### Text shown
Hamlet in the North Kesteven district of Lincolnshire, England

Dogdyke is a hamlet in the North Kesteven district of Lincolnshire, England. It is situated approximately 2 mi south from Tattershall, and at the confluence of the Rivers Bain and Witham, and close to where the River Slea joins the Witham.

==Community==
Dogdyke is part of the civil parish of Dogdyke with Chapel Hill within the district of North Kesteven and is within the ecclesiastical parish of Billinghay. The civil parish also includes nearby Tattershall Bridge, where the A153 crosses the Witham. Nearby settlements are the hamlets of Chapel Hill and Tattershall Bridge, and Hawthorn Hill to which Dogdyke is conjoined.

The Chapel of St Nicholas was located at Dogdyke in the 14th century, and was mentioned in 1342. It has long since vanished and its location has not been found. Dogdyke appears as "Dokedyke" in the 14th century, and fell within the ancient wapentake of Langoe.

### Your tasks
1 > List every river named in the passage on Dogdyke.
2 > Extract the part of the passage on Dogdyke starting with "Dogdyke is a" and going on through "joins the Witham.".
Answer from the passage on Dogdyke alone.

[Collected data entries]
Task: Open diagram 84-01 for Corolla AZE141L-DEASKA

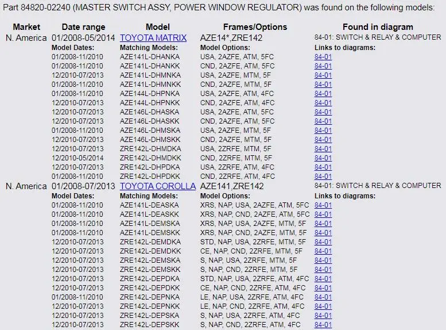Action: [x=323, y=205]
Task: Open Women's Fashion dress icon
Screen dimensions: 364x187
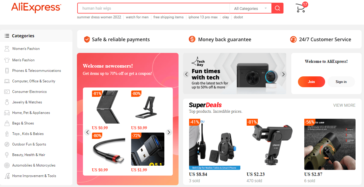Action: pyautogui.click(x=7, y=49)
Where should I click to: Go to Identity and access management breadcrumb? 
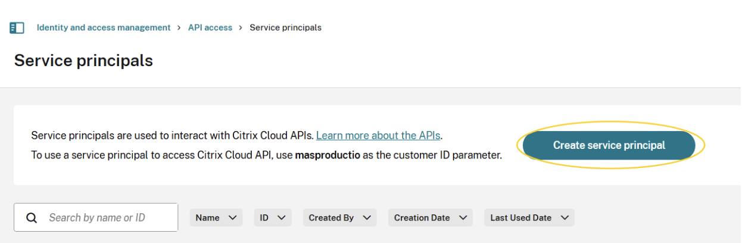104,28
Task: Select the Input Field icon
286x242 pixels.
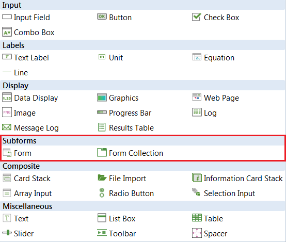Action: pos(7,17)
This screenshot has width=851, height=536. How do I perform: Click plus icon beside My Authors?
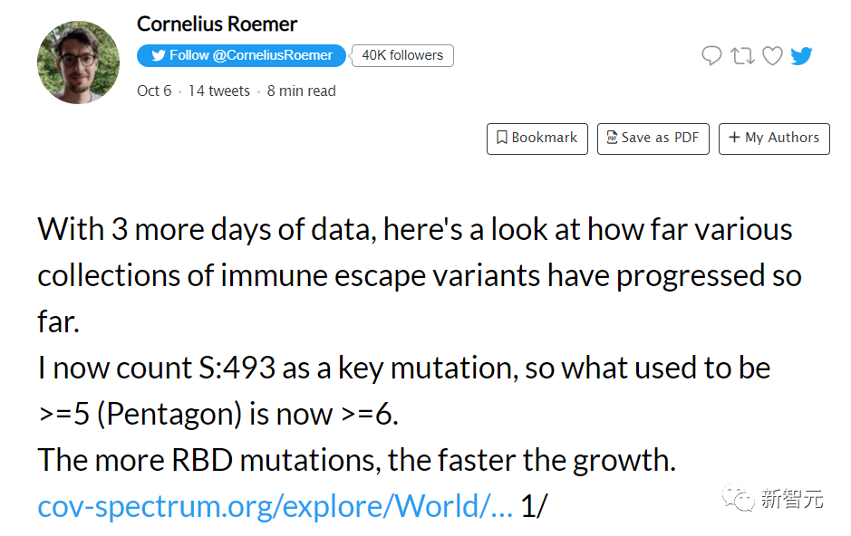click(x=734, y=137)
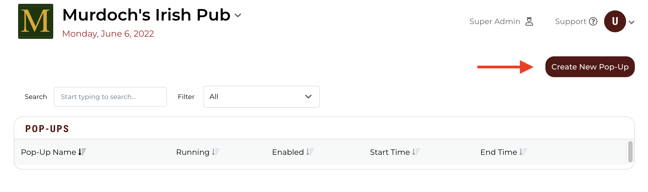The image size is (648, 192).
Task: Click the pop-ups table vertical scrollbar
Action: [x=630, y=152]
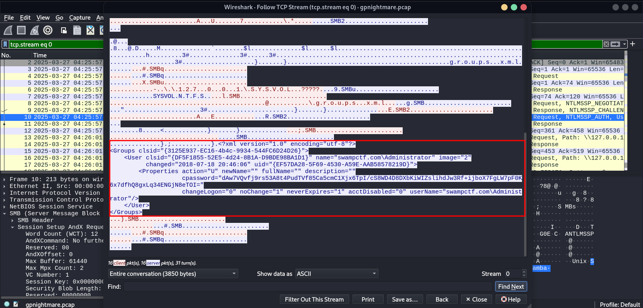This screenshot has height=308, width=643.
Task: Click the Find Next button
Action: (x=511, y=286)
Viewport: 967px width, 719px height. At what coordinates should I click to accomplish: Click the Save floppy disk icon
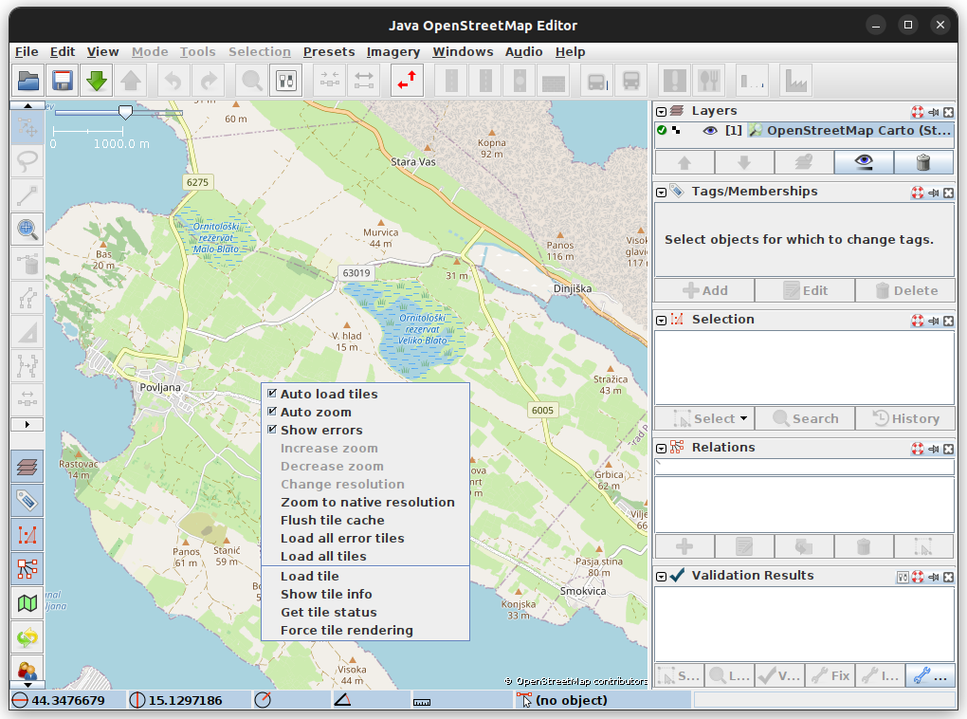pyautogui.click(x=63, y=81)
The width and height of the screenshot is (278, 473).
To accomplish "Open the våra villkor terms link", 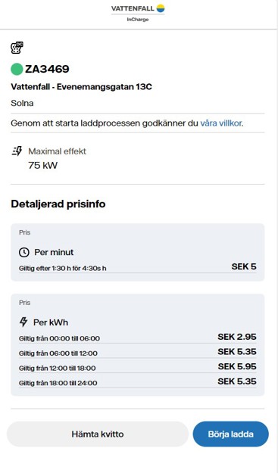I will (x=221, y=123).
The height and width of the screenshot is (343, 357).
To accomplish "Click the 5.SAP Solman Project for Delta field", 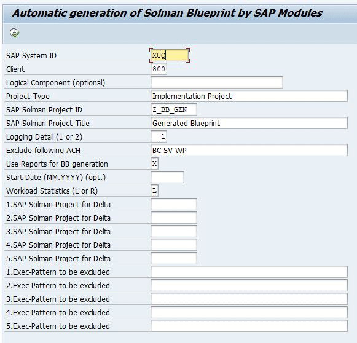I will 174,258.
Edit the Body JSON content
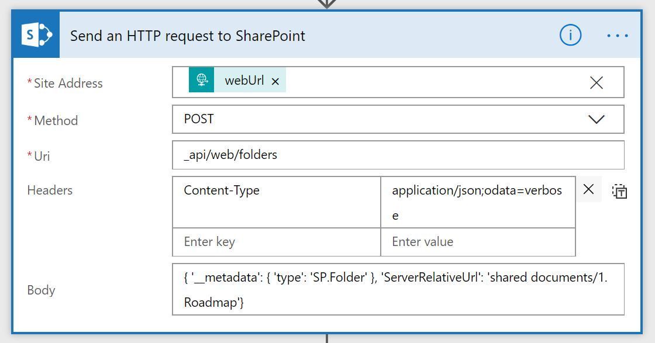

### Task solutions
1 > River Bain, River Witham, River Slea

2 >
Dogdyke is a hamlet in the North Kesteven district of Lincolnshire, England. It is situated approximately 2 mi south from Tattershall, and at the confluence of the Rivers Bain and Witham, and close to where the River Slea joins the Witham.